I'm considering buying from this place they have the best price I've found so far, it's 1"x6"x72" for about $120. With it being 6" I should get quite a bit of wear out of it as long as it's as good as they say. I'll decide in the next week or so if I'm going to try it. The poly sounds like a great option but I'm still undecided about welding up steel with a drawback edge. Any opinions from anyone that's used poly edge on an ATV/UTV ?

http://www.garlandmfg.com/plastics/trucks.html

I'm only doing about 10-15 driveways for friends and family.


----------



## Mike_ (Aug 23, 2014)

I decided to buy from this company $154 with shipping. Seems like very tough stuff, I plan on flipping the factory wear bar over, I needed a straight edge to measue the overhang.


----------



## glngib (Feb 1, 2011)

I used a hard rubber 1" x 6" x 52" on my atv blade. It was pretty heavy and not cheap. More expensive now I think. Buy by the foot. Rubbercal is who I bought it from. I now have a utv.


----------



## Mike_ (Aug 23, 2014)

We haven't got any snow yet, they missed the last forecast called for 3-4" and got nothing, did you get any on that side of the state last weekend? I'll get a chance to try the poly out soon enough, I'm hoping it will be able to cut some of the hard pack almost as well as the steel edge.


----------



## glngib (Feb 1, 2011)

Just around 2 inches here and roads were mostly clear. I used a push broom to clear the driveway this time.


----------



## Doughboy12 (Oct 15, 2014)

Why did you overlap it soooo much? did it come pre-drilled? 
Looks like it is a waste of half the edge as there is no bevel on the top edge...


----------



## Mike_ (Aug 23, 2014)

Doughboy12;1879500 said:


> Why did you overlap it soooo much? did it come pre-drilled?
> Looks like it is a waste of half the edge as there is no bevel on the top edge...


It came as flat 1x6 stock, I drilled the holes and cut the bevel on my table saw (tough stuff).
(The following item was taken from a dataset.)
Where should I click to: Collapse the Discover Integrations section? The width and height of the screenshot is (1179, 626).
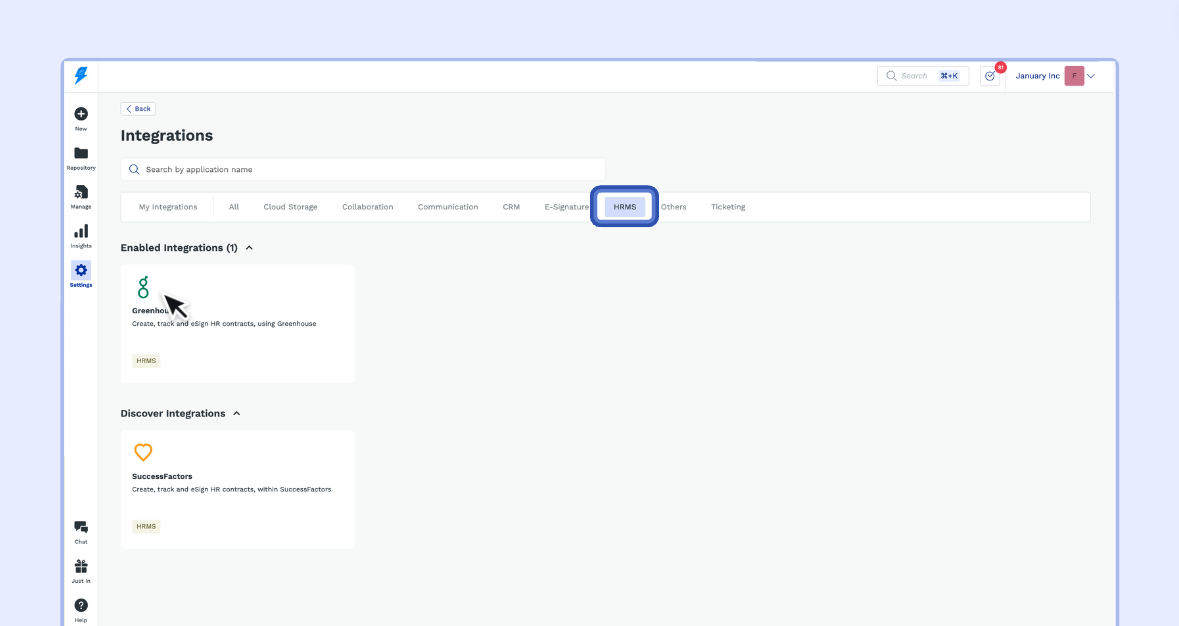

From everything I read about poly edges the overhang on the bottom shouldn't be much more than the thickness of the stock so once it wears I can lower it some more and have plenty to cut a bevel on the other edge and flip it.

This is the first time I've tried a poly so we'll see if I made the right choice or should have left more overhang. A lot of the info I got was from this site so it can't be wrong Thumbs Up I hope


----------



## Doughboy12 (Oct 15, 2014)

Mike_;1879550 said:


> It came as flat 1x6 stock, I drilled the holes and cut the bevel on my table saw (tough stuff). From everything I read about poly edges the overhang on the bottom shouldn't be much more than the thickness of the stock so once it wears I can lower it some more and have plenty to cut a bevel on the other edge and flip it.
> 
> This is the first time I've tried a poly so we'll see if I made the right choice or should have left more overhang. A lot of the info I got was from this site so it can't be wrong Thumbs Up I hope


Good plan...and as always, keep us posted. 
I respond and ask questions because I don't know...just inquisitive.


----------



## Mike_ (Aug 23, 2014)

I should have cut the bevel on the other side at the same time but I was thinking about ripping a couple inches off for my dad to use on his riding mower plow. We're going to see how it wears before I do that.


----------



## Mike_ (Aug 23, 2014)

I have mixed feelings about the poly edge after using it on a few snows. Today it did just "ok" on concrete drives, with the rough surface and the little bit of ice before the snow they seemed hard to get the surface clean. I did a smooth blacktop drive and it cleared it completely with ease.


----------